## 選ばれた文章
薬剤師が教える、風邪で病院に行くべきかどうかの判断法
私はこれまで、「薬に頼りすぎない生活」を提唱してきました。
とはいえ、病気の際に薬を飲むかどうか、病院に行くべきかどうかの自己判断はかなり難しいものです。
身体の異変に自力で対処をすることに自信がある人にお伝えしたいことは、
病院を受診することは何も負けではない、ということです。
場合によっては、同じ熱でも自分で対処できるものと医師の力を借りた方が良いもの両方が存在するのです。
今回は、皆さんにとって最も短な病気のひとつである「風邪」を例に、
自宅療養で良い風邪か、病院を受診しないと危険な風邪かを判断する方法についてご紹介しようと思います。
「風邪」について私たちが知っておきたいこと
風邪の定義/風邪に効く薬はない
一般の方のほとんどが「熱が出て、身体がだるい状態=風邪」と認識しているのではないでしょうか。医療従事者でさえも、そのような認識を持っている人は少なくありません。
風邪の正確な定義は「自然に良くなる、上気道のウイルス感染症」。
ポイントは「風邪はウイルス感染による」ということです。
そして、ここで知っておいて欲しいのは、「風邪に抗生剤は効かない」ということです。
そもそも、風邪に効く薬というものは存在しません。
その理由は、風邪の定義からわかる通り、「風邪は自然に良くなるもの」だからです。
つまり、3〜5日、長くて1週間も休めば自己治癒力で自然に治るのです。
風邪の原因と典型的な症状
繰り返しになりますが、「風邪」の正式名称は上気道炎(風邪症候群)で、
首の呼吸器のウイルス感染症を総称して「風邪」と呼びます。
80〜90%が呼吸器ウイルスによるもので、多くの場合、1週間以内で自然治癒します。
健常成人では、ライノウイルス(約30〜40%:春と秋に多い)、
コロナウイルス(約10%:冬に多い)、小児ではRSウイルス、アデノウイルス(夏に多い)など
7種類のウイルスが風邪症候群を引き起こしています。
風邪の症状は、咳、痰、喉の痛み、鼻水、鼻づまり、くしゃみ、熱、だるさ、
目やに、声のかれ、関節や筋肉の痛み、頭痛など様々です。
医療の分野では、この中でも「咳」「鼻水」「のどの痛み」の3つの症状が
約24時間のうちに同時に、または順番に起きる場合に風邪だと判断して良い、とされています。
※鼻水は垂れてくるものだけではなく、鼻をすすったりして飲み込んでしまって痰のように
のどに引っかかっている症状がある場合は、痰ではなく鼻水の可能性が高い。
※のどの痛み=つばや食べ物を飲み込んだときに痛みがあるもの
このときに痛みがないものや咳をした後にのどが痛いものは含みません。
皆さんが思っているように「熱が出て、身体がだるい状態=風邪」ではないのです。

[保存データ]

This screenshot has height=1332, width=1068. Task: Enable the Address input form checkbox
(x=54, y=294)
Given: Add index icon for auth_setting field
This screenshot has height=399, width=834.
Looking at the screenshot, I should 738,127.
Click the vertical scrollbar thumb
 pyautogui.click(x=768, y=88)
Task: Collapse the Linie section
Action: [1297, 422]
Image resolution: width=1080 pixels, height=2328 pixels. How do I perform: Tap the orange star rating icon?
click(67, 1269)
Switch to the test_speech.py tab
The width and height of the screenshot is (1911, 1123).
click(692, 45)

## 作業指示
a) 風邪に関する文章について、次の問いに答えてください。
(i) 風邪の正確な定義は何ですか?
(ii) 健常成人の風邪のうち、ライノウイルスによるものは約何%ですか?
(iii) 医療の分野で風邪と判断してよいとされる3つの症状は何ですか?
b) 風邪に関する文章を、最後の文の後から書き継いでください。
行は参照しなくてかまいません。

## 各作業の結果
a)
(i) 「自然に良くなる、上気道のウイルス感染症」です。
(ii) 約30〜40%です。
(iii) 「咳」「鼻水」「のどの痛み」です。約24時間のうちに同時に、または順番に起きる場合に風邪と判断してよいとされています。

b)
風邪で熱が出た時に注意したいこと
解熱鎮痛薬と呼ばれる薬は、熱を下げる薬です。これは、皆さんの体の免疫がせっかく良い環境で働いているのを妨げてしまいますので、
よっぽど辛くない限りは服用しないようにしましょう。
また、汗を出すために布団で温めたりすることは良いことではありません。
汗は熱を下げる反応です。汗がたくさん出ているときは、治りかけている状態だと思ってください。
そのため、布団などで温めすぎると逆に体温が下がりにくくなってしまいます。
水分補給をしっかりと行い、重かったり圧手過ぎない布団をかけて休むようにしましょう。
風邪だと勘違いしがちな重い病気に要注意
また、風邪だと思って病院を受診してみたら、そこに意外な疾患が隠れていたということもあります。例えば、
・軽い咳と少し呼吸が苦しい感じがする→「心不全」だった
・のどの辺りが痛い→「心筋梗塞」だった
・だるさと微熱が長引く→「急性肝炎」だった
・熱が出た→「腎盂腎炎」だった
というケースが実際にあるのです。
このような事実を知ってもまだ皆さんは「熱が出て、身体がだるい状態=風邪」と自分で勝手に判断し、
薬剤師に相談もせずにドラッグストアで風邪薬を買ったり、病院に行かずに自宅療養で済ませようと思うでしょうか?
「ウィルスではなく細菌に感染?!」こんな症状が出たらすぐ病院へ
風邪を引き起こすウイルスと、細菌とは別物です。
ウイルスは、自分では増殖できません。
細胞に感染し、細胞の機能を利用して増殖します
一方の細菌は、私たちの生活の中のいたるところに存在し、
栄養と水がある環境であれば、どこでも増殖できます。
風邪はウイルス感染で起き、主な症状は「咳」「鼻水」「のどの痛み」の3つでした。
対する細菌感染の特徴は1つの場所で起こり、1つか2つの症状しか発生しないこと。
ここで、先ほど「風邪だと勘違いしがちな重い病気」の症状としてあげたものを振り返ってみましょう。
・軽い咳と少し呼吸が苦しい感じがする
・のどの周辺部が痛い
・だるさと微熱が長引く
・熱が出た
典型的な風邪の症状の定義にはどれも当てはまりません。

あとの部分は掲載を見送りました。